A "successful workflow completion" meant navigating the IVR system, reaching a human pharmacist, correctly identifying whether the pharmacy was open or closed, asking about medication availability, confirming the correct dosage strength, and completing the call without errors like wrong patient names or repeated questions.
Scale and Business Impact
The system covered Walmart, CVS, Rite Aid, Walgreens, and Costco, each with its own unique IVR system requiring custom handling. By the end of our engagement, we were making hundreds of calls daily, scaling to around 1,000 calls per day, with the infrastructure designed to handle hundreds of thousands of calls daily.
The simulation testing infrastructure ran 15 distinct scenarios and validated thousands of simulated calls before any production deployment. This meant we could test changes in minutes instead of days, a feedback loop that was essential for rapid iteration.
For patients, this meant reducing the time to find medication from hours of manual calling to 1-3 days with the AI agent handling everything: automatic prescription transfers, insurance coverage application, and 7-day holds on medication once found.
For the client, this solved a reputation risk during the medication shortage, provided a systematic solution to a patient access problem, and demonstrated innovation in patient support during supply constraints.
We transformed the system from 5-8% success to a viable 55% success rate product. The systematic evaluation process we built could scale, the simulation infrastructure was reusable for future AI voice projects, and the reliable 1.8-call average per stock check meant the system could actually be deployed.
The risk reduction was just as important as the performance gains. We prevented bad AI experiences that would have damaged pharmacy relationships, caught errors before they could annoy pharmacists, and validated transcript accuracy to prevent decisions based on bad data.
Public Launch and Durability
The AI phone agent launched publicly, available on iOS and Android with nationwide coverage across the US. The system integrated with a large network of national retail pharmacy chains.

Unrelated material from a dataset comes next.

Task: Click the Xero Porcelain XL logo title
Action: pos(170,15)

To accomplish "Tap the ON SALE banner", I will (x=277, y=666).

The evaluation infrastructure and simulation harness were designed to be reusable. New pharmacy chains could be added by mapping their IVR systems, new scenarios could be tested rapidly using the simulation framework, and the LLM-as-a-judge approach could be extended to other state transitions.
What Made This Work
The success came down to six key decisions. First, we focused on upstream errors before anything else. IVR navigation was the bottleneck, and fixing it unblocked everything downstream. Second, we built visibility before attempting optimization. The custom dashboard revealed failure patterns we couldn't have found otherwise.
Third, we invested in simulation infrastructure rather than relying on real calls for testing. This enabled rapid iteration without real-world consequences. Fourth, we used LLM-as-a-judge strategically to solve the state transition problem that was blocking agent switching. Fifth, we validated transcript accuracy to prevent bad decisions based on bad data. And sixth, we built a systematic, repeatable process (not one-off fixes, but an evaluation methodology that could scale).

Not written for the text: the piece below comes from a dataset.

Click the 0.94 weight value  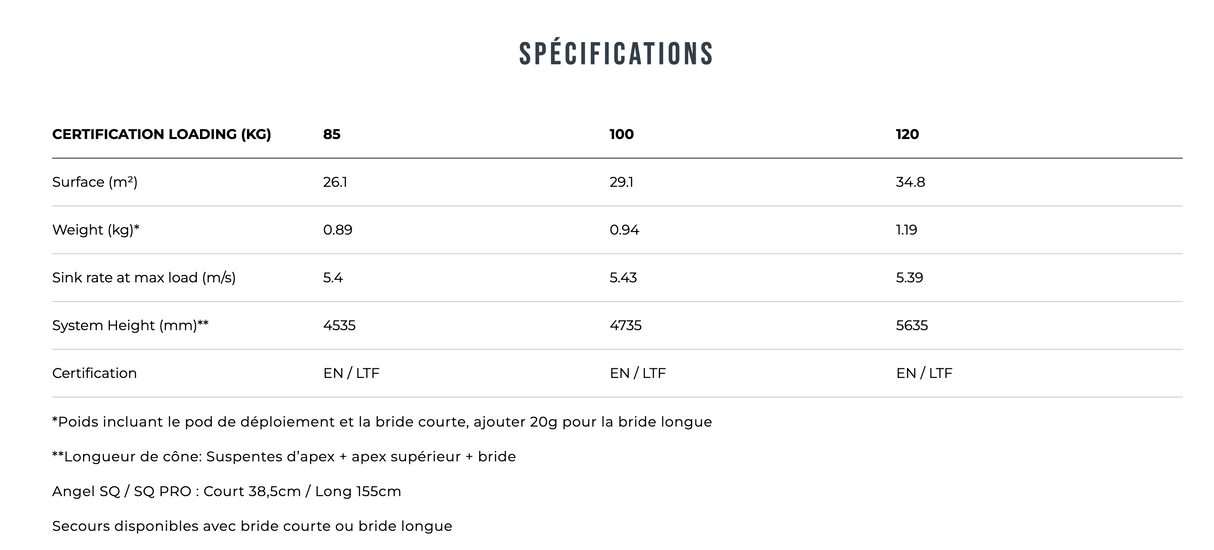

The patterns are reusable for other AI voice projects: custom evaluation dashboards for call review, LLM-as-a-judge for state management, simulation test harnesses with personas, upstream-first error prioritization, and transcript validation strategies.
This case demonstrates how systematic evaluation transforms unreliable AI into viable products, why fast feedback loops matter (simulations versus real calls), how to handle complex fragmented real-world systems, and the importance of building evaluation infrastructure that scales with the product.